Every day we are hearing about a new round of layoffs from some business, and that trend is unlikely to change anytime soon. Unemployment rose from 4.5 percent in 2006 to 6.1 percent last month, according to Inman News, and it continues to trend up. The financial crisis is forcing businesses to cut expenses and in some cases even merge with competitors in order to survive. Either way, the end result is layoffs and the prospects for new job hunters are grim. Once the money from their severance packages run out, which should be happening soon, these people are going to be in a world of hurt. During a recession the most painful thing is the high unemployment that typically accompanies it. Since this recession is geared up to be a big one, we should expect nothing less than a high level of unemployment to come with it. What does this mean for the real estate market? It means that things could get even worse.
People who are unemployed cannot buy homes, and people who are scared that they could join the unemployed ranks are unlikely to make big purchases--especially a new home. As unemployment continues to rise, we can also expect foreclosures to mount, which brings about a bad combo: more houses added to the market and fewer people able to buy them.

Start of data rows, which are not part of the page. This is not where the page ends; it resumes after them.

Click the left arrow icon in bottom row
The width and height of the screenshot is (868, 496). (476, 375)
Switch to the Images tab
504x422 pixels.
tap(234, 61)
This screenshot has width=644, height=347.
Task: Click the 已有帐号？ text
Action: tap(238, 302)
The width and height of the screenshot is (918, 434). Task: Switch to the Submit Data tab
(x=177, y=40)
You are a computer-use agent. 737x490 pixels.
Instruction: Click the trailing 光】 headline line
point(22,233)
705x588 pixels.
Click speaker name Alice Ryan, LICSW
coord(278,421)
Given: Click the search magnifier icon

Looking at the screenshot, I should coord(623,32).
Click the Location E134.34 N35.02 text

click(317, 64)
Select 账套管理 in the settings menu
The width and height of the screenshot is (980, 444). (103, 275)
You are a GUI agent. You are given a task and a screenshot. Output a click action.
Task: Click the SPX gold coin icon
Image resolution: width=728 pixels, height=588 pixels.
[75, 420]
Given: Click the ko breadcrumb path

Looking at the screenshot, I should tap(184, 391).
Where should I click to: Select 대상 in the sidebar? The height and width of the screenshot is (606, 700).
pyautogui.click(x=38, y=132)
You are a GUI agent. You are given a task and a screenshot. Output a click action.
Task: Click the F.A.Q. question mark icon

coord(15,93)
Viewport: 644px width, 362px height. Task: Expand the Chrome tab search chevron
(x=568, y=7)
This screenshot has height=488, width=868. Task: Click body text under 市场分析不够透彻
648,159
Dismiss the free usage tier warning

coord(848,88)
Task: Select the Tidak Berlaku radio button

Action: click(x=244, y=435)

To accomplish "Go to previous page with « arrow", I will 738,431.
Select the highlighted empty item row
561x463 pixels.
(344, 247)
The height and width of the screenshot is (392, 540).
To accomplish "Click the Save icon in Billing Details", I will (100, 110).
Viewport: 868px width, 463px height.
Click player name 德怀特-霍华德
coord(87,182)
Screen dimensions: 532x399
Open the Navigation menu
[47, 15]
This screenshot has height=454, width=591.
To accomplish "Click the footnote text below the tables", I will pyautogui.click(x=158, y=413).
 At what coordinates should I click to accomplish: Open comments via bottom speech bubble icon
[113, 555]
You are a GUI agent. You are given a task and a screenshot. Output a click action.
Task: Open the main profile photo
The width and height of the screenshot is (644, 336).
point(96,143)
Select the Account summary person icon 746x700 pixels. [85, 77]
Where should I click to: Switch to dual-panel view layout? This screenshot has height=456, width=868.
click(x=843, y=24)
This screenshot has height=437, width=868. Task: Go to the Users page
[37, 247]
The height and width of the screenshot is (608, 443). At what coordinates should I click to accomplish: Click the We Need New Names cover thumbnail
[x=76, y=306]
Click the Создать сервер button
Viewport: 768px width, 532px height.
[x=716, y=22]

Some industries are being hit harder than others, but for the most part, businesses are going to struggle in the near future. Consumers lack confidence right now, as evidenced by the lowest-ever consumer confidence rating of 38 percent collected in a poll by The Conference Board this month. Consumers aren’t buying, which is going to hurt businesses that sell directly to consumers (B2C), and businesses that sell to businesses (B2B) are going to feel the pain next as the B2C businesses cut back their orders from the B2B businesses. This recession is going to hurt all over, and you can bet that we haven’t seen the worst of it yet.
The moral of the story is to be cautious if you are in the market to buy a new home. Realistically, your best bet is probably to wait it out a little longer, but if you absolutely need a new home now, just understand what could be looming. Only buy what you can comfortably afford. That should go without saying, but you would be surprised at what people can still get in terms of new loans, and what they are willing to sign on for. Also, pay close attention to what rents are going for in relation to what you would have to pay for a mortgage. If buying a home is considerably more expensive than renting in your area, then hopefully big red flags are going up in your head. Investors need to pay close attention to that comparison because there could be opportunity in those few areas which actually offer affordable homeownership. In that case, pay really close attention to the employment prospects in the area, because no matter how affordable homes look, you still are going to need a tenant base to rent to, and tenants with jobs are always preferable.